▶ **Screen grounding examples**
-- -- --
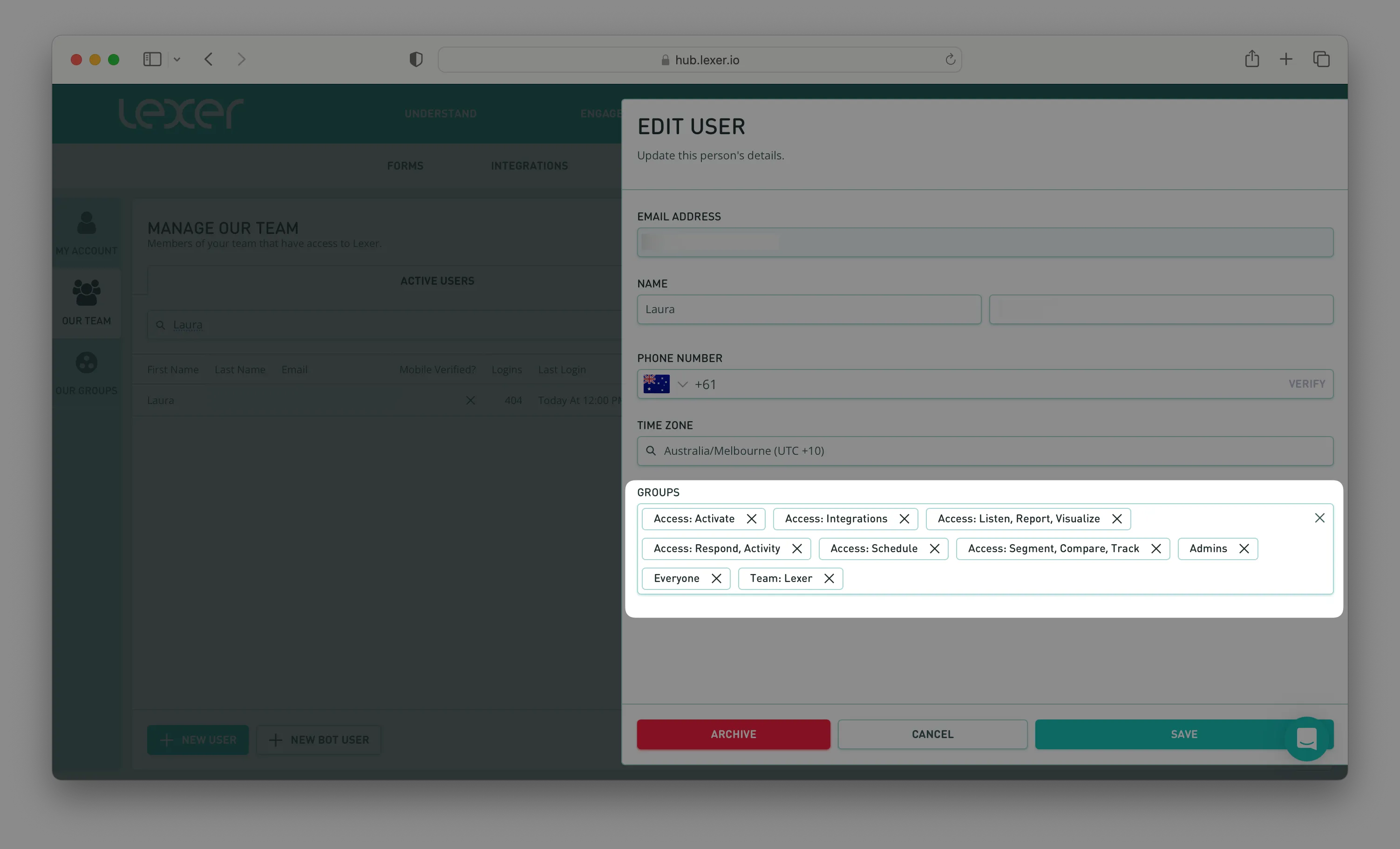Remove the Access: Schedule group tag
This screenshot has width=1400, height=849.
tap(934, 548)
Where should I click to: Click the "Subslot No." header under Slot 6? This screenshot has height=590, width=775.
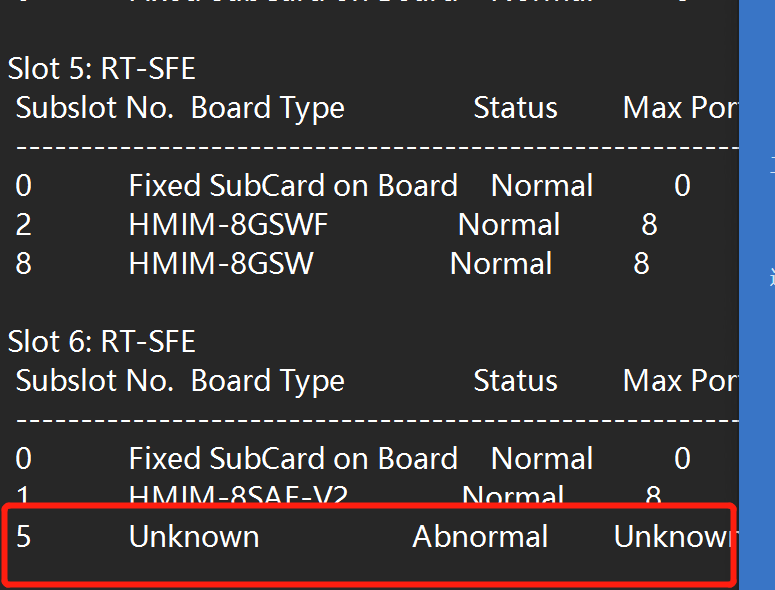point(95,381)
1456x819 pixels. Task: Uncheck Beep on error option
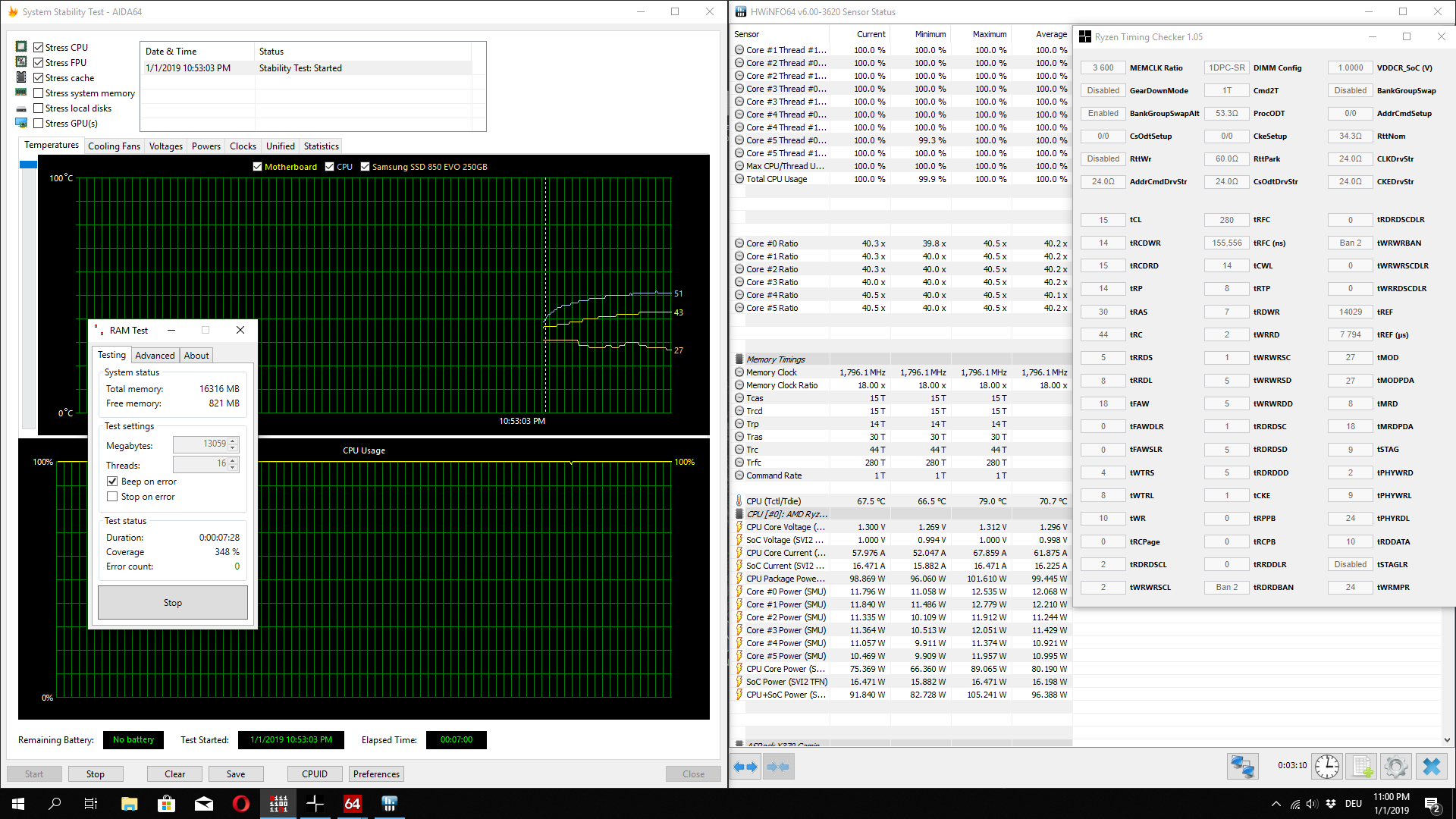112,482
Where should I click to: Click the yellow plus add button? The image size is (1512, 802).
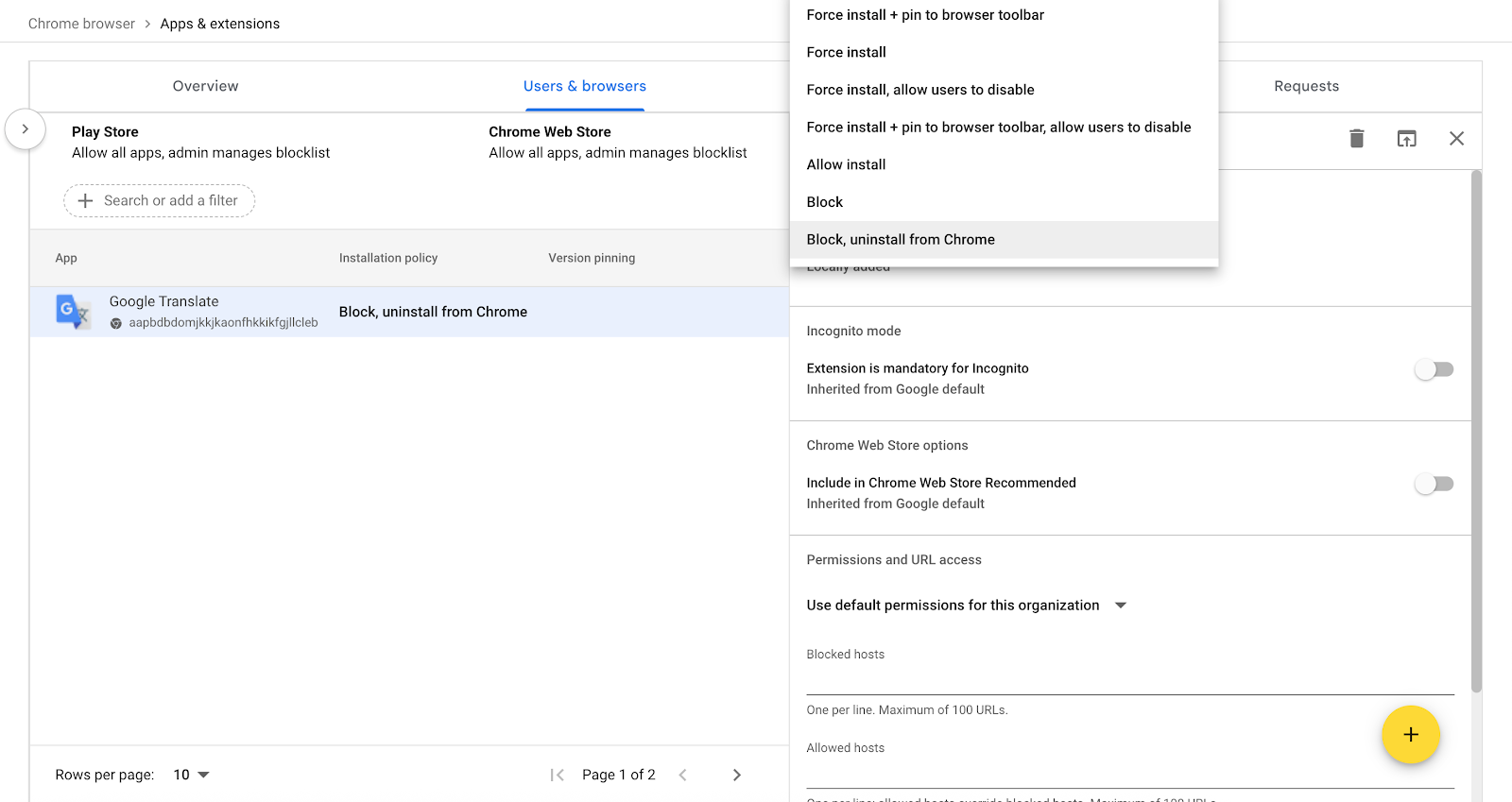[x=1410, y=735]
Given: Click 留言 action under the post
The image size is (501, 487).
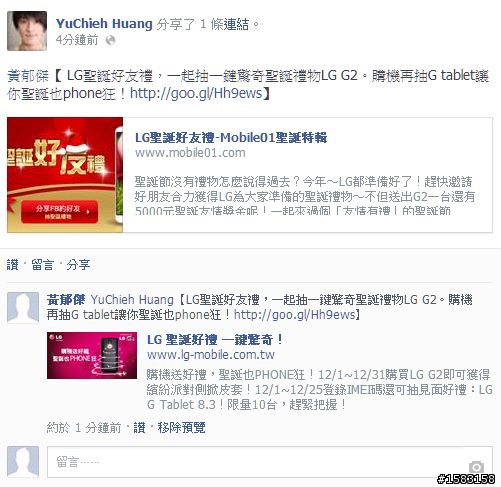Looking at the screenshot, I should coord(42,265).
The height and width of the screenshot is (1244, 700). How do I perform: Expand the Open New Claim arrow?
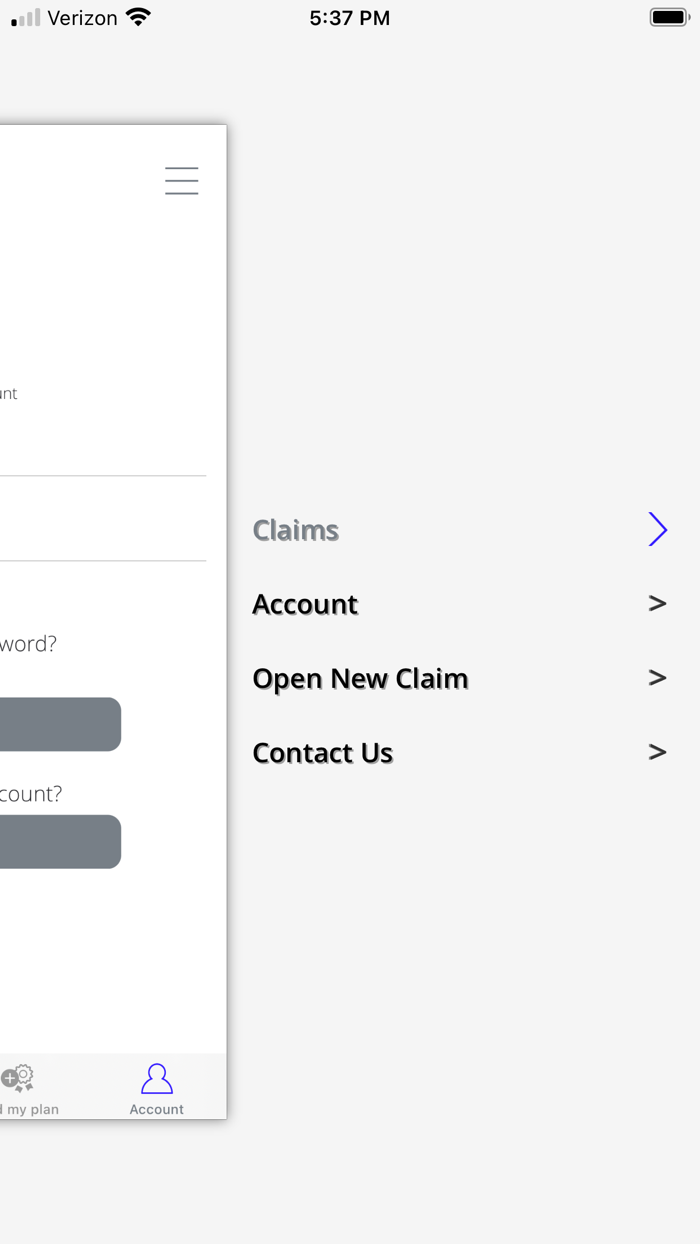[x=657, y=677]
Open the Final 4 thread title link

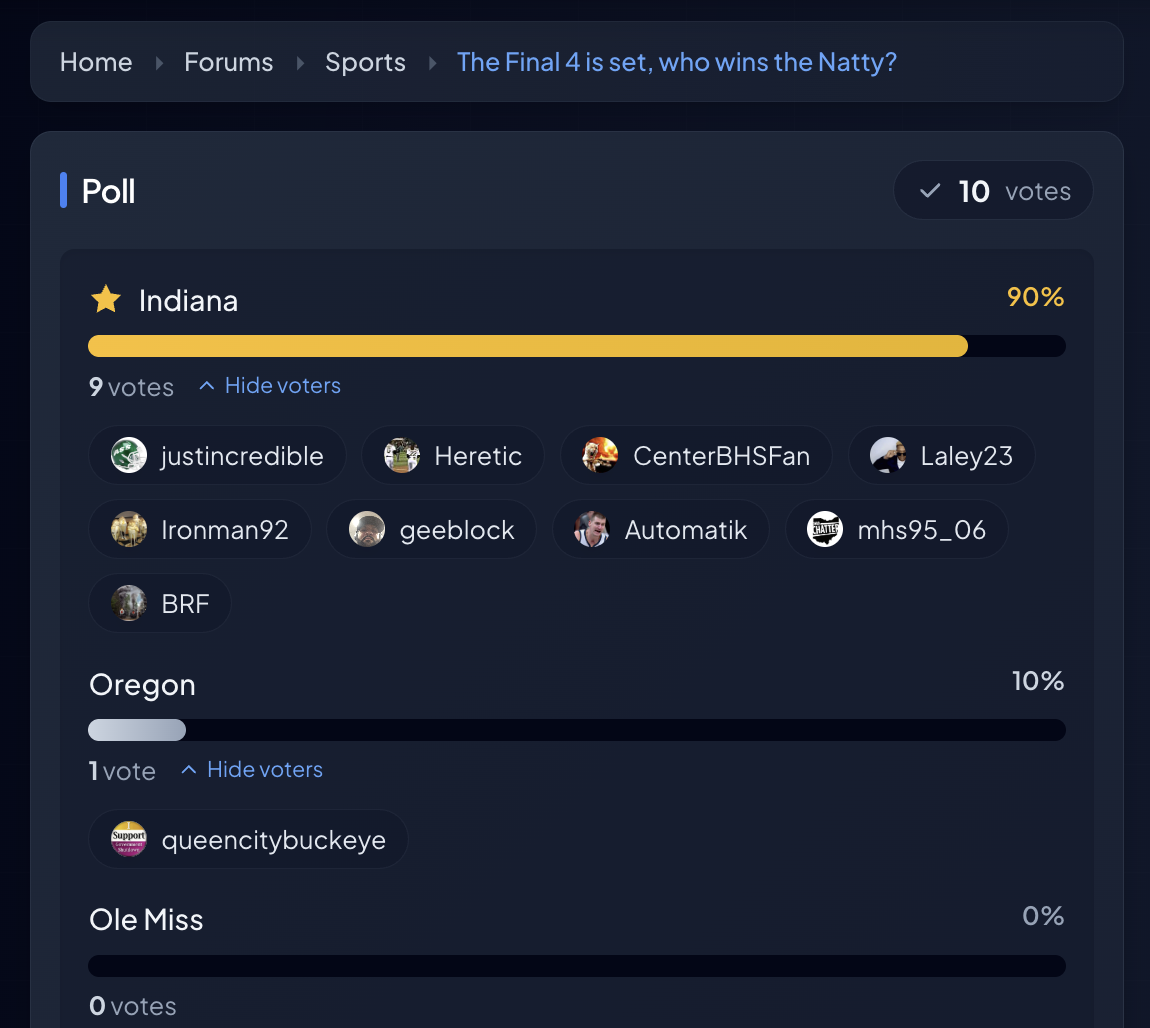676,62
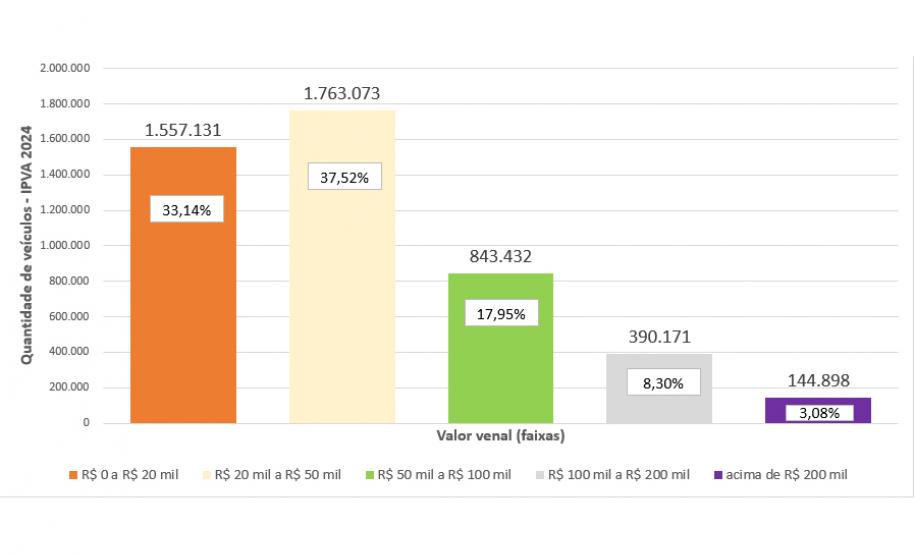Select the 33,14% percentage label box
The image size is (915, 555).
point(186,209)
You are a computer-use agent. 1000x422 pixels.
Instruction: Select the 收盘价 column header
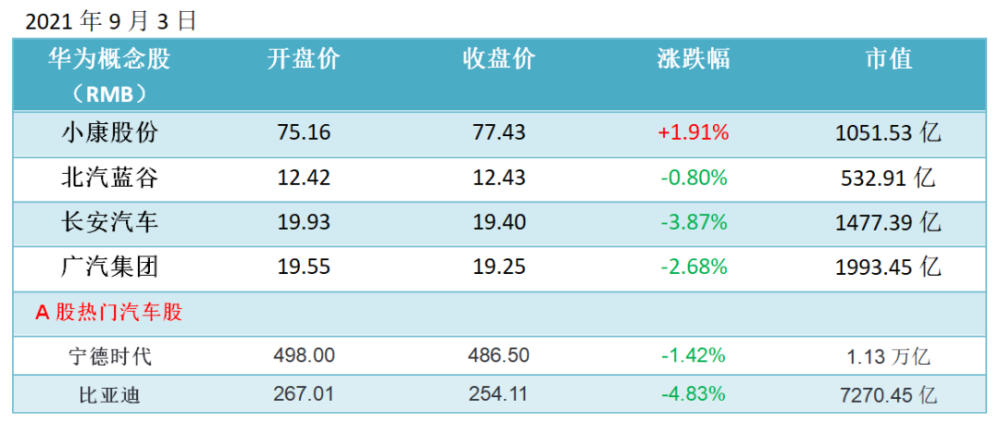coord(499,60)
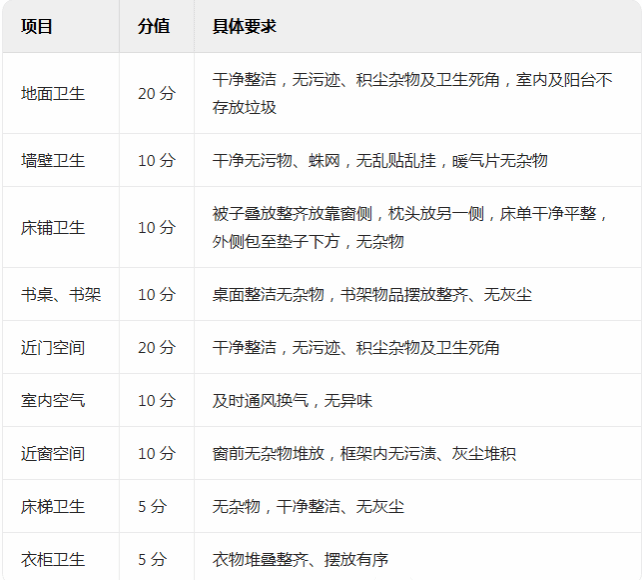Click the 5 分 score for 床梯卫生
Image resolution: width=642 pixels, height=580 pixels.
152,507
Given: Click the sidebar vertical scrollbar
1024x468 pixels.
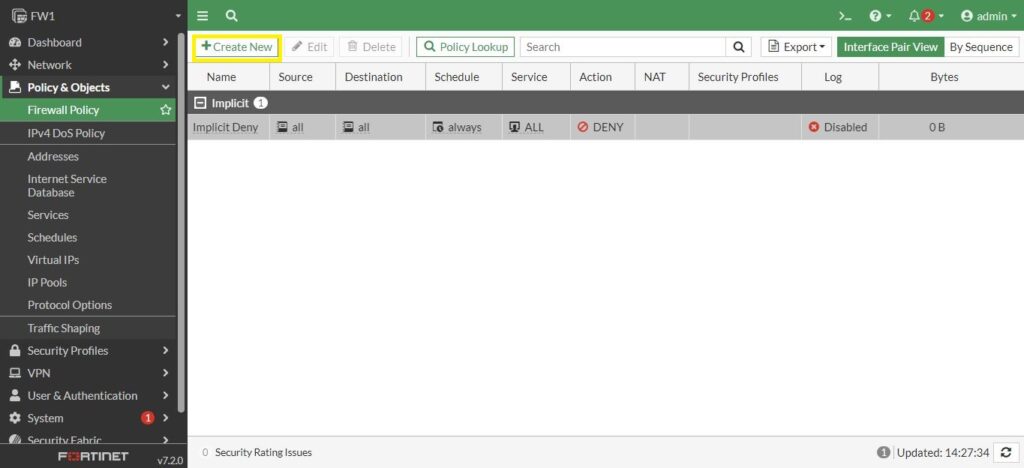Looking at the screenshot, I should click(181, 220).
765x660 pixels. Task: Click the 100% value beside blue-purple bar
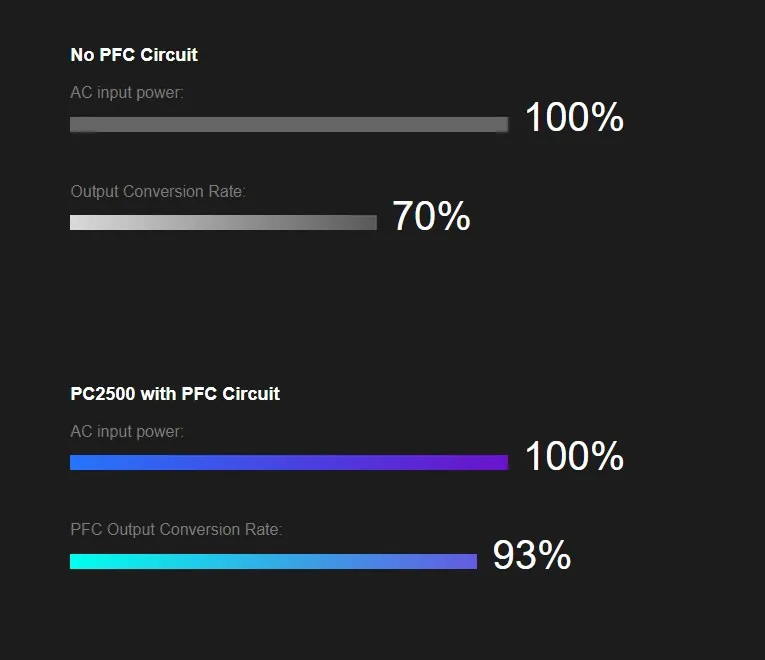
-- -- --
▶ **OBJECTIVE**
Find each line in the entries above that contains the word "Given", treating uppercase and lowercase as different, and copy those lines.

▶ **RESPONSE FOR THIS EXERCISE**
Given: Click 留言 action under the post
Given: Click the sidebar vertical scrollbar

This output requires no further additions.